### Problem:
Nothing but the lines from the one containing "Task: Click the Affiliate" through the one containing "Task: Click the History", both included, should be given again, each exactly as written below.

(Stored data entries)
= Beginning of Section =

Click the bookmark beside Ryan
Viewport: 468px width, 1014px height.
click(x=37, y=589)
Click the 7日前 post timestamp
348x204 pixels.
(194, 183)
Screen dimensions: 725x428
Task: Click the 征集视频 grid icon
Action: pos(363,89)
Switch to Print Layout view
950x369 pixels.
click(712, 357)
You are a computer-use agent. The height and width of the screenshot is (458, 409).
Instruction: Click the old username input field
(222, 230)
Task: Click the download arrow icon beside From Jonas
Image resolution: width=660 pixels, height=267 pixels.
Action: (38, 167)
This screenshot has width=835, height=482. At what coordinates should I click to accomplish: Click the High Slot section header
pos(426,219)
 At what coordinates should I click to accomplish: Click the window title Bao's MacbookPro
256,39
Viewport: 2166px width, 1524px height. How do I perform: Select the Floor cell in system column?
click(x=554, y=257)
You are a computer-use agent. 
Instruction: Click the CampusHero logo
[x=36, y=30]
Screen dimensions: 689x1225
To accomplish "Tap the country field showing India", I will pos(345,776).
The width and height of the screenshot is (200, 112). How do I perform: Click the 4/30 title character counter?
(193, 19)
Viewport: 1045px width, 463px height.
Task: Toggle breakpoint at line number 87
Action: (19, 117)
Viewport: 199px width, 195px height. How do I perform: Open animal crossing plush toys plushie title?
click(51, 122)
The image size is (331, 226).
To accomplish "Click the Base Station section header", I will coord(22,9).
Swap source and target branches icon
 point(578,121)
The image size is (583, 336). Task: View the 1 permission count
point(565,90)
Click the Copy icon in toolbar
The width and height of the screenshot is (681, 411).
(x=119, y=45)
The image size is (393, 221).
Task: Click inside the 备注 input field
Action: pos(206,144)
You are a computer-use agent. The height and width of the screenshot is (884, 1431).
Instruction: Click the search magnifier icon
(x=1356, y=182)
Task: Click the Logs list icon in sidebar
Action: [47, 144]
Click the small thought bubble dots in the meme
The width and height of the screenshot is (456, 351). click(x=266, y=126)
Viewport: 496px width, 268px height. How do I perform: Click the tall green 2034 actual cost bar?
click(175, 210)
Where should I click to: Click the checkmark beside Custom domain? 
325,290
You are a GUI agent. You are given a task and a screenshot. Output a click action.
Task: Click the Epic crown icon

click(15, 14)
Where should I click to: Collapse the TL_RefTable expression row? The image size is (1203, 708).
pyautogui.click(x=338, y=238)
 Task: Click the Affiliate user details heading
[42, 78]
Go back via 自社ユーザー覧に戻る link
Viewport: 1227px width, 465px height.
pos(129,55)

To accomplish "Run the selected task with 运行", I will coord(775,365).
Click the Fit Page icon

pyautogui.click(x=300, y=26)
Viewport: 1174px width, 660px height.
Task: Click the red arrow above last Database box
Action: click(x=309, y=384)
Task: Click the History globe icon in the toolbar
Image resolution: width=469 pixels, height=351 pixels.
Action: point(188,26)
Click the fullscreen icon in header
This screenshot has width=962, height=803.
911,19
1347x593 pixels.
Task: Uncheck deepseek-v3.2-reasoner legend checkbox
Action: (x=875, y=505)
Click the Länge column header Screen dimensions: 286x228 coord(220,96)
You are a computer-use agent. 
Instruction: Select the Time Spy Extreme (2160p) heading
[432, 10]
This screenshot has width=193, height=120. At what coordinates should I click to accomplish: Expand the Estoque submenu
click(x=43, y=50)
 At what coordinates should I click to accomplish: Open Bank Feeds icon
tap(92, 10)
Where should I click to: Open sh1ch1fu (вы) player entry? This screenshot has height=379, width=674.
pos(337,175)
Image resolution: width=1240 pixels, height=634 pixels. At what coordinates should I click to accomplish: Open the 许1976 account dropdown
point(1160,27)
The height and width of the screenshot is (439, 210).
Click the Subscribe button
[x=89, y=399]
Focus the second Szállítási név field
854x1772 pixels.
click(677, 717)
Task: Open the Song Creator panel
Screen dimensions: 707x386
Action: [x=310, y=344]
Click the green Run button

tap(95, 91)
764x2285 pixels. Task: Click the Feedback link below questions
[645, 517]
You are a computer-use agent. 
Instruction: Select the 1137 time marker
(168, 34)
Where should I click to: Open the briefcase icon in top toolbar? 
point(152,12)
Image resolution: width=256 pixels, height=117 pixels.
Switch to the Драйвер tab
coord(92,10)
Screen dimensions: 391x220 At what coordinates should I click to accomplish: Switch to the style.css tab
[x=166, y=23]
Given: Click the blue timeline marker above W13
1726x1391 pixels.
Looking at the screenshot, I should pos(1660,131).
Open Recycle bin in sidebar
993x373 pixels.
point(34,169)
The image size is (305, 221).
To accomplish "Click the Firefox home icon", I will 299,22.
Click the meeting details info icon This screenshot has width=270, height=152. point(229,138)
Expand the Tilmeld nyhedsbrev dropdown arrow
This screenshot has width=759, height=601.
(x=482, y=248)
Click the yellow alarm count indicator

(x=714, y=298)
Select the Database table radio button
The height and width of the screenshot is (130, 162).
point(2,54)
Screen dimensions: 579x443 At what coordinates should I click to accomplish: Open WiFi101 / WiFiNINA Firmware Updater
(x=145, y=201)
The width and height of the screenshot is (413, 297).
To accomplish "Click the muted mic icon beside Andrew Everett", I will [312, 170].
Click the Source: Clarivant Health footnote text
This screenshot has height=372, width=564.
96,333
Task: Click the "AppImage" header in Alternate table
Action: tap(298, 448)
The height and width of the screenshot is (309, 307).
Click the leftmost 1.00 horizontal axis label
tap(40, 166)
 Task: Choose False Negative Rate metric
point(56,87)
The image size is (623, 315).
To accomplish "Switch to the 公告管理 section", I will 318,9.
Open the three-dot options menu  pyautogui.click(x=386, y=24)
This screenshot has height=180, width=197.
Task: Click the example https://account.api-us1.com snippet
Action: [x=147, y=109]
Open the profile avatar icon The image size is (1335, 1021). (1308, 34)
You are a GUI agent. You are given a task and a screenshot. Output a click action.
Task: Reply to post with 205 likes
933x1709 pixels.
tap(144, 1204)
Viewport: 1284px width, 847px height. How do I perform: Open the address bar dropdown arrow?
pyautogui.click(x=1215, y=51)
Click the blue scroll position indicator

= End of Section =

### Reply to the exercise:
 Task: Click the Affiliate user details heading
[42, 78]
Go back via 自社ユーザー覧に戻る link
Viewport: 1227px width, 465px height.
pos(129,55)

To accomplish "Run the selected task with 运行", I will coord(775,365).
Click the Fit Page icon

pyautogui.click(x=300, y=26)
Viewport: 1174px width, 660px height.
Task: Click the red arrow above last Database box
Action: click(x=309, y=384)
Task: Click the History globe icon in the toolbar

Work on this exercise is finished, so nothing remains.